=== Given instruction ===
Copy out everything from the first row down to the line containing "will (970, 219).", keeping both ends and changing nothing.

Rows on target coordinates:
>> START

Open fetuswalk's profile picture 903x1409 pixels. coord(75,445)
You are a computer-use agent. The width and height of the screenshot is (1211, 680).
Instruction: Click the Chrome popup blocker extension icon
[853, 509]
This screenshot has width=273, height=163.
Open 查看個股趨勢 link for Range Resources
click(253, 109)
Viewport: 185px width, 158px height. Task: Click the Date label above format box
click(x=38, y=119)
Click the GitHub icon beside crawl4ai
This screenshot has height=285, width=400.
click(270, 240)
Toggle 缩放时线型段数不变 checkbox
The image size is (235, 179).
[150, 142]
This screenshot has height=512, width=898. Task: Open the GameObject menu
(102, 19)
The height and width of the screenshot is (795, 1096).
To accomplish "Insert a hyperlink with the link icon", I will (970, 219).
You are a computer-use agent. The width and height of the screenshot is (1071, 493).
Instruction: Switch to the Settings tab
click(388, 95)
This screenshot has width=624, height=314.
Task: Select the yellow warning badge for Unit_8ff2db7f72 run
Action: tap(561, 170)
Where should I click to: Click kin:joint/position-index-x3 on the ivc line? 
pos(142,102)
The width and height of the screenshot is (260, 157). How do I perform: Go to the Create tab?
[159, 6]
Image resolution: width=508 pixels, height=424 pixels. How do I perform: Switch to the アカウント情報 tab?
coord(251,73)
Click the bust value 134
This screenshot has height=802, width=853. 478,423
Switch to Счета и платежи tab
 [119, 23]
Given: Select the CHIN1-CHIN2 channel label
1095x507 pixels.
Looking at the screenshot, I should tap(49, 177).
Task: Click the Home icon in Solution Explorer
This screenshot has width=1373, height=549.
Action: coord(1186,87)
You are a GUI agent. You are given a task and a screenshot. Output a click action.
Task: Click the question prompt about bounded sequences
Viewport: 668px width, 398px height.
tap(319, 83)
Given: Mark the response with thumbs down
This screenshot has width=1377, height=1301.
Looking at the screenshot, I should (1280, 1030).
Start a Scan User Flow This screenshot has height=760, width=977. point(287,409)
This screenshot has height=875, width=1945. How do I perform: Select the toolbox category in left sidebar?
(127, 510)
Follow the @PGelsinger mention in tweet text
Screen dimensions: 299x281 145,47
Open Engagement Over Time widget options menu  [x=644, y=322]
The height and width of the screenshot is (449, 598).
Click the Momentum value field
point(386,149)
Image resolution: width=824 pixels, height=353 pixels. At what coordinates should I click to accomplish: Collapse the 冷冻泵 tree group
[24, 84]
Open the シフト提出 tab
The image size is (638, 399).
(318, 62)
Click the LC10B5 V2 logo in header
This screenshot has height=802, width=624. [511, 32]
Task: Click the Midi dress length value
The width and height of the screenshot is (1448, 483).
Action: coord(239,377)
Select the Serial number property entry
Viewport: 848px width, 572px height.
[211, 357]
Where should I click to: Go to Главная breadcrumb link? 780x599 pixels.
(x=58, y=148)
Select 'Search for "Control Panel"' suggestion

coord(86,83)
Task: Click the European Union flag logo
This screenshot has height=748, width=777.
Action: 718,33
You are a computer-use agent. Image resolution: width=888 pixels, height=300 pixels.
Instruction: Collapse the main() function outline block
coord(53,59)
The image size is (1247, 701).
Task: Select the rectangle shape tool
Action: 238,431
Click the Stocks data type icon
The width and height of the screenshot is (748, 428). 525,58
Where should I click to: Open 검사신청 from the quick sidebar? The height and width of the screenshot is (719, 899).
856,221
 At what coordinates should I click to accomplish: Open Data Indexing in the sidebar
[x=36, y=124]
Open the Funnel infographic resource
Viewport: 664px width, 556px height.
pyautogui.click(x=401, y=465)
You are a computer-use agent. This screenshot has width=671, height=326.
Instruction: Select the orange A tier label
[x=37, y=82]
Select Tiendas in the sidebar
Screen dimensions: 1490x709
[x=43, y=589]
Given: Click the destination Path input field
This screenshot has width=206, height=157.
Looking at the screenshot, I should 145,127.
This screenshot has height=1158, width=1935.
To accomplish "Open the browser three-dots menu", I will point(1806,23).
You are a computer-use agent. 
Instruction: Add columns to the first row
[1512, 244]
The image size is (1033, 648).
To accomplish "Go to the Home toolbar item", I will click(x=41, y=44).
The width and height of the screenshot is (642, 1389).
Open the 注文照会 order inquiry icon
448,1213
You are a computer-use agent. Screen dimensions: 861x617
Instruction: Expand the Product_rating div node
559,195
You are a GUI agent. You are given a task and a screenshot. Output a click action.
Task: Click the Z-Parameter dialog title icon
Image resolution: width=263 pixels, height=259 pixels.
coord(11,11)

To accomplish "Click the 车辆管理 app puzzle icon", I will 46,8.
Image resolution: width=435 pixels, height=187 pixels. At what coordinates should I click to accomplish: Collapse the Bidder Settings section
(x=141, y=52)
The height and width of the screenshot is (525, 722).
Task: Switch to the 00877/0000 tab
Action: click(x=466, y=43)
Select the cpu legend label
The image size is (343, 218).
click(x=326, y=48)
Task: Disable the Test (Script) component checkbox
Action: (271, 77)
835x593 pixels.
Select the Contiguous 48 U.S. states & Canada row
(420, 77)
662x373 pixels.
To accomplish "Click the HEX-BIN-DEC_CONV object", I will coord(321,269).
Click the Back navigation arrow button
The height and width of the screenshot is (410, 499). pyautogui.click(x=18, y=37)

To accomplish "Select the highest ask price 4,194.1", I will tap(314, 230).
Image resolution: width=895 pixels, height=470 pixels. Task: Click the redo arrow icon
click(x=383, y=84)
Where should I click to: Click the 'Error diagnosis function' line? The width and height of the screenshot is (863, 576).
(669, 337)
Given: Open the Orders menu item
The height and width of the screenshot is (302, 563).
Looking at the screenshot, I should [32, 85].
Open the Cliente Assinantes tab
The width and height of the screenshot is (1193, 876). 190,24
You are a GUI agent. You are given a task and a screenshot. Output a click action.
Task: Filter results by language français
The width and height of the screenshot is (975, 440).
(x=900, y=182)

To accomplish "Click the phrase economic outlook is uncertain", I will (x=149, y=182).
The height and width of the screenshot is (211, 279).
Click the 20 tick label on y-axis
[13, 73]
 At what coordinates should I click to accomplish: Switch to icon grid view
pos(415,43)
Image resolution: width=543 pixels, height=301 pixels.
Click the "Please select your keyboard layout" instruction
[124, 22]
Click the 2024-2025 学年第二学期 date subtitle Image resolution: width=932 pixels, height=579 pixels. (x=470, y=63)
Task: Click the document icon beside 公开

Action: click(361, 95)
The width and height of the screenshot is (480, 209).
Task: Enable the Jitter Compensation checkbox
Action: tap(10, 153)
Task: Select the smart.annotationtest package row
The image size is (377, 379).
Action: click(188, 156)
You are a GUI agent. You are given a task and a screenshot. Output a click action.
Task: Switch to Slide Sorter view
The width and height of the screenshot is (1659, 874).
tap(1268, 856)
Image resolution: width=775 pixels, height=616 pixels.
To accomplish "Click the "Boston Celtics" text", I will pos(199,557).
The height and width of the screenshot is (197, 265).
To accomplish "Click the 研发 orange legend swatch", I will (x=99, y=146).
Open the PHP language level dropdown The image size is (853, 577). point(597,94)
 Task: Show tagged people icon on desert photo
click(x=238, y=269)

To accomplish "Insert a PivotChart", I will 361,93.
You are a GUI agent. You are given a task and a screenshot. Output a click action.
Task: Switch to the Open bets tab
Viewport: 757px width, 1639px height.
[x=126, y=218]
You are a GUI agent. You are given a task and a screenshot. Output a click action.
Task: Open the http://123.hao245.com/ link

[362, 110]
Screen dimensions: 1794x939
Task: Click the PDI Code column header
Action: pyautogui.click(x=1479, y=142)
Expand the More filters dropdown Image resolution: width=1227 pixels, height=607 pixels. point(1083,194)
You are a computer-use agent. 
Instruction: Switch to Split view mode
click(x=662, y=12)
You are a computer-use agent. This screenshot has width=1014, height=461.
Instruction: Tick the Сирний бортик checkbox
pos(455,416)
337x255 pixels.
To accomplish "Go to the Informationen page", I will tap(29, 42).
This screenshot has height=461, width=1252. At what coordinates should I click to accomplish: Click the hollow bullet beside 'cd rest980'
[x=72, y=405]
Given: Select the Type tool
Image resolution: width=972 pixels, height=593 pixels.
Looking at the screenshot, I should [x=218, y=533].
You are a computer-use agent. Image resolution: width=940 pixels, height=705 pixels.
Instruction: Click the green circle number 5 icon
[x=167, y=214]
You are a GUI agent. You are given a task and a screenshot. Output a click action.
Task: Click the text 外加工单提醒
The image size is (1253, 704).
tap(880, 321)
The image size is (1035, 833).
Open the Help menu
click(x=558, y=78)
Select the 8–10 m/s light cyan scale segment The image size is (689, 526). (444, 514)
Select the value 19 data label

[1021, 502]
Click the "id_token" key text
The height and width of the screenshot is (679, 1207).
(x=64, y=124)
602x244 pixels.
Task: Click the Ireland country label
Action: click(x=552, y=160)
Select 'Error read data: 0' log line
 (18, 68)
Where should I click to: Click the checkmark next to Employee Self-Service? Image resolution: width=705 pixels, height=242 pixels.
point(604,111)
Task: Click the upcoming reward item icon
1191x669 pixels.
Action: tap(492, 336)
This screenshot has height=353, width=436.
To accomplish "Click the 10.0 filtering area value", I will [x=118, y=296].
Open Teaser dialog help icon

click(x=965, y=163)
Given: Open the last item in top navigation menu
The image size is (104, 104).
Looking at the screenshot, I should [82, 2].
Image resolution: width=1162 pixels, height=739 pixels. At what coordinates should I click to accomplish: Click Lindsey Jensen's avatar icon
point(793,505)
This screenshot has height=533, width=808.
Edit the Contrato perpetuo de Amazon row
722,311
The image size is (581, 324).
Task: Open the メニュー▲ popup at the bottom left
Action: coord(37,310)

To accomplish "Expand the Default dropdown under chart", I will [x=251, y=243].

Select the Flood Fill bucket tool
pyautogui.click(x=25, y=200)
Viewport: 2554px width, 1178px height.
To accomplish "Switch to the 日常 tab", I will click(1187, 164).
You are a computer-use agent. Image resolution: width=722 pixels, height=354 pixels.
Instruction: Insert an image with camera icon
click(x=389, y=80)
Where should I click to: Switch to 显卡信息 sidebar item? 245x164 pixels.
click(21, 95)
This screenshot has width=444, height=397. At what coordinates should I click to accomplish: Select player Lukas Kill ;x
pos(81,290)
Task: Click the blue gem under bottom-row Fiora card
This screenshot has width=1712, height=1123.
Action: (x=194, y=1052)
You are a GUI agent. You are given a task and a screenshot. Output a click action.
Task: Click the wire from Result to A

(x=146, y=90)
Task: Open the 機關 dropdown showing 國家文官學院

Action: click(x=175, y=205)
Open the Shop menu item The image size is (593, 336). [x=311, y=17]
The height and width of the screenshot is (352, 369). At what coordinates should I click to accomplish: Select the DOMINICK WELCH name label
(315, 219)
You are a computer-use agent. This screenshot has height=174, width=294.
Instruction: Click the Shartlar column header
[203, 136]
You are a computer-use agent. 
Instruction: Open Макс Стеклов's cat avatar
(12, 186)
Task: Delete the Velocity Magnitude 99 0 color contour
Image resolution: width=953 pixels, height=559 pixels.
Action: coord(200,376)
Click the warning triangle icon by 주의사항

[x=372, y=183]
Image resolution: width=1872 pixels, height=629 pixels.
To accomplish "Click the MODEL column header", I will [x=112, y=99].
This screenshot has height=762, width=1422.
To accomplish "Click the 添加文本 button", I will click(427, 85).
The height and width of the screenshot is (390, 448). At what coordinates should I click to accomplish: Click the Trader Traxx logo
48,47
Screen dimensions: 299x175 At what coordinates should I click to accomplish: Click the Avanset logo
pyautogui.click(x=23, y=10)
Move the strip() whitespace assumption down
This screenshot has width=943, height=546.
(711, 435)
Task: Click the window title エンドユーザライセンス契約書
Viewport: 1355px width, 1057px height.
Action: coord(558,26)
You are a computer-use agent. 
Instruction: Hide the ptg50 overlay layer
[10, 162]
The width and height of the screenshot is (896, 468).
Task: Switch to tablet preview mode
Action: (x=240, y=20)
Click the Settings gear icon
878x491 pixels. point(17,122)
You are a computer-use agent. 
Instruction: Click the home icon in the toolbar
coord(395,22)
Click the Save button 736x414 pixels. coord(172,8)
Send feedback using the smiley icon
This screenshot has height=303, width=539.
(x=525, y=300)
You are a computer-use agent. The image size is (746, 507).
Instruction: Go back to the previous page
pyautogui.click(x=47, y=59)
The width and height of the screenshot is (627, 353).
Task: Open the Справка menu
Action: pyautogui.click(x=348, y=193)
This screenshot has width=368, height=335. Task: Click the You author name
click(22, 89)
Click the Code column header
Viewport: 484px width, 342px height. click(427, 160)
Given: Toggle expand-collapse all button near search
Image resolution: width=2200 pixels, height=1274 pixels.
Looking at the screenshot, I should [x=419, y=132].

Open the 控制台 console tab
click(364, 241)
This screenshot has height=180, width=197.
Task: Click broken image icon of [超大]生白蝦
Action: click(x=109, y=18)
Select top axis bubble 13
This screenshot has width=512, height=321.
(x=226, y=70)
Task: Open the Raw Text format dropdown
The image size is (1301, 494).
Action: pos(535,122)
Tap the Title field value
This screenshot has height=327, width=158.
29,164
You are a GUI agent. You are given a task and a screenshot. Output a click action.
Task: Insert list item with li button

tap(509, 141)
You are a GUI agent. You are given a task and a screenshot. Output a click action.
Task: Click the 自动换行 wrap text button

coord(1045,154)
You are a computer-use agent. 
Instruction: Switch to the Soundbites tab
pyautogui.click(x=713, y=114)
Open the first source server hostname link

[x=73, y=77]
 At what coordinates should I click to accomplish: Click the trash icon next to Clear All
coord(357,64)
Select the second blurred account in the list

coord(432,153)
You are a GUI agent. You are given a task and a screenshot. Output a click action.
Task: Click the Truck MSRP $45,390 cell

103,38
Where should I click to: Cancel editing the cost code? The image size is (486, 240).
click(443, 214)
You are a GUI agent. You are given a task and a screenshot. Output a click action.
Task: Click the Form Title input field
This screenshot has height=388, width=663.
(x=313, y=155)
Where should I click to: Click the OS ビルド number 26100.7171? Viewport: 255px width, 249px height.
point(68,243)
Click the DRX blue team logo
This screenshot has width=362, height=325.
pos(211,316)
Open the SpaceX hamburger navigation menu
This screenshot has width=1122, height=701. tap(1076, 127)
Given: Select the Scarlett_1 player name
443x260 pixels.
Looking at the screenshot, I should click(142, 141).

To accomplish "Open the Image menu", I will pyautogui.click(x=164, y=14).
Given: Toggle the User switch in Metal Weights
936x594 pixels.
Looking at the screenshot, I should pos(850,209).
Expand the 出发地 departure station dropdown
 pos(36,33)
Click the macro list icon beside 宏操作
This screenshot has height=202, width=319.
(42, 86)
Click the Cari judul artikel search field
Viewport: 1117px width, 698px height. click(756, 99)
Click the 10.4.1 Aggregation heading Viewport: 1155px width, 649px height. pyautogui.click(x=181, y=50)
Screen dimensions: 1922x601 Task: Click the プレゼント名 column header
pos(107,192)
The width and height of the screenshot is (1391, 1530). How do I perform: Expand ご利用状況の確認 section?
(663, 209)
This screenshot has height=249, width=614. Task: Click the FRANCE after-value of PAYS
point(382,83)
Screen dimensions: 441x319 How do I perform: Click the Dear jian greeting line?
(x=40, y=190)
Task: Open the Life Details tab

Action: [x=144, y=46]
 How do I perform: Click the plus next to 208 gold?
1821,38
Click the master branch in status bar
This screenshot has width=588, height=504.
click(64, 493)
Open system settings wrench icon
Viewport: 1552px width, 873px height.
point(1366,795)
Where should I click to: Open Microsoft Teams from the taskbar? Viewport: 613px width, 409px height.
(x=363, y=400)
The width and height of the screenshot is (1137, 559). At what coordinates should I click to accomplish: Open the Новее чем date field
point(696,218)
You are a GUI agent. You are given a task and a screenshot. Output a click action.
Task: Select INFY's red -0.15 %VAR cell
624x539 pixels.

>> END

=== The output ===
Open fetuswalk's profile picture 903x1409 pixels. coord(75,445)
You are a computer-use agent. The width and height of the screenshot is (1211, 680).
Instruction: Click the Chrome popup blocker extension icon
[853, 509]
This screenshot has width=273, height=163.
Open 查看個股趨勢 link for Range Resources
click(253, 109)
Viewport: 185px width, 158px height. Task: Click the Date label above format box
click(x=38, y=119)
Click the GitHub icon beside crawl4ai
This screenshot has height=285, width=400.
click(270, 240)
Toggle 缩放时线型段数不变 checkbox
The image size is (235, 179).
[150, 142]
This screenshot has height=512, width=898. Task: Open the GameObject menu
(102, 19)
The height and width of the screenshot is (795, 1096).
To accomplish "Insert a hyperlink with the link icon", I will (970, 219).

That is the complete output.